The graphs below summarize the survey questions and associated responses. We received a response from thirty-percent of our questionnaires. That’s a strong response rate. We appreciate the generosity of community we selected for this first survey! Many respondents also added notes and suggestions to their survey responses.
We looked at data correlations. For instance, are younger or older residents more likely to be lonely? Is longevity in the community associated with engagement or other value propositions? Correlations may be either positive or negative. Correlations can tell us if a community is better at different stages of life in a CCRC.
Years lived at this community was positively correlation with the level of community engagement. See the results from question number one above. Those in total agreement with this question lived an average of 9 years at this community. Those who somewhat agreed, 2 years. And somewhat disagree, 2 months.
Respondent’s wrote the most comments on Question 2. They thought the question was confusing. We plan to separate this question in future surveys into two questions for clarity. We need to separate physical activity from social engagement. Question 2 also showed a positive correlation with age and years lived at the community.
Question 3 had the highest level of non-responses. 23% chose not to respond to this question. Does this question need more definition? Do we need to change the terminology? Or should a non-response be treated as a, “No.” Given that all answers are from the same community this told us something. Is it confusion around the term “wellness plan”? Is is uncertainty if the community had an individualized plans? A question for further follow-up.
The responses to question 4 reaffirmed our opinion of CCRC residents. Eighty-seven percent (87%) agree that they are happy most of the time. Now, who doesn’t want to live with a community with this type of resident? This is a central promise or value proposition for a CCRC.
The follow-up question is how unique is this level of happiness to this community? We intend to find out.
Responses to question 5 both surprised and disappointed us. Twenty-six percent (26%) reported being often lonely. We believe a primary benefit of a CCRC is the avoidance of being lonely. So this response surprised us.
Respondents who reported being lonely also reported engagement with the community. Why then are they often lonely? Is it the level of engagement? Are community activities offered not satisfying? Is independent living too independent? Is community an inadequate substitute for a lost spouse or friends?
The surveyed community dates back thirty years with periodic additions and updates. Residents believed the existing facilities and grounds were well-maintained with a few vocal exceptions.

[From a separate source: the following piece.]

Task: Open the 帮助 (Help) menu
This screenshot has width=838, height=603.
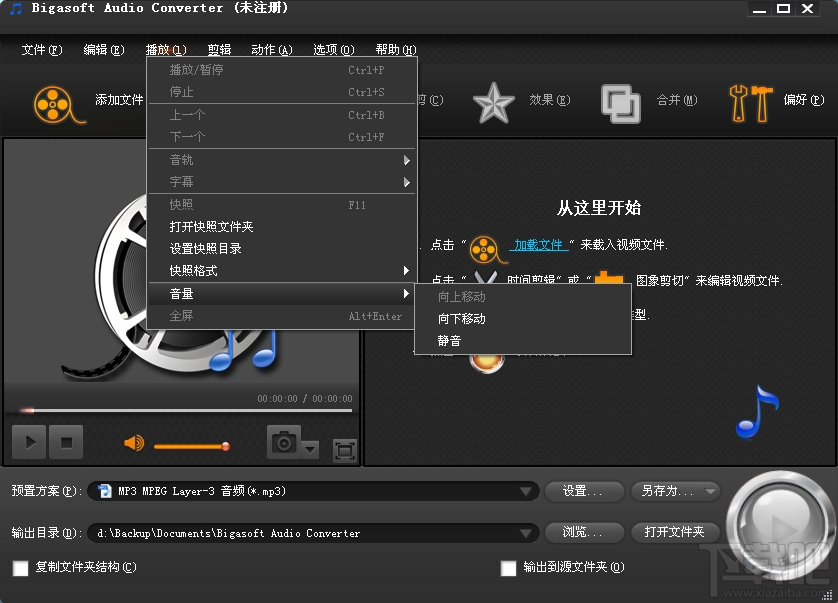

This community’s architecture will not win any design awards. It is an older community. Design choices have changed a lot in this industry in 30 years. Several residents point out future planned updates and additions.
We wondered if the architectural design related to the sense of loneliness. If so, the respondent’s don’t seem to perceive it as related. There was no correlation between lonely (Q5) and respondent’s opinion on the architecture (Q7) — good or bad.

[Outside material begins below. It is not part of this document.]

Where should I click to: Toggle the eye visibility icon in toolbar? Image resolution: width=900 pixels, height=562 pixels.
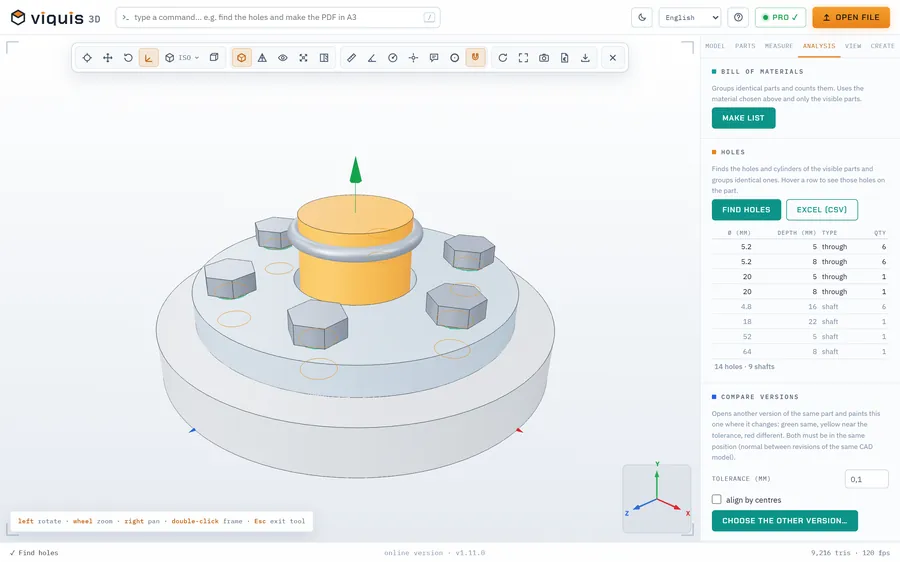click(x=282, y=57)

We did not ask where each resident lived in the survey. A few comments pointed this out and asked that we add that to future surveys. Knowing level of living arrangements would enhance the demographic questions. We don’t know if there are differences between those living in the independent cottages compared with those in the multi-story apartments. We relied upon public records for names and addresses for the residents. But we found these records were not completely accurate.
The resident’s seem to love the staff. The survey responses are a ringing endorsement for the community’s management team.
Again, this is the response you’d expect from a well-managed CCRC. Very reassuring.
As an older community, a terrific level of agreement with the community’s strategic plan.
Again, a positive response to question 12.
Question 13 had several comments. Residents have mixed feelings about the quality of the meals.
A Community’s Personality
What did we learn from this first survey? Our goal is to develop a prototype survey that captures each community’s personality. We’re excited about how well this survey defined a personality profile of this community. We plan to continue tweaking and testing.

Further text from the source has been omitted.